### PROBLEM:
Convert the records below into a JSON list of strings with one string per line, leaving out any blank lines.

### SUPPLIED INFORMATION:
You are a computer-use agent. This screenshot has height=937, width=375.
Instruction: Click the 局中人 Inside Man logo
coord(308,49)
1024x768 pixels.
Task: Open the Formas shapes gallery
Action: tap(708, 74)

### THE SOLUTION:
[
  "You are a computer-use agent. This screenshot has height=937, width=375.",
  "Instruction: Click the 局中人 Inside Man logo",
  "coord(308,49)",
  "1024x768 pixels.",
  "Task: Open the Formas shapes gallery",
  "Action: tap(708, 74)"
]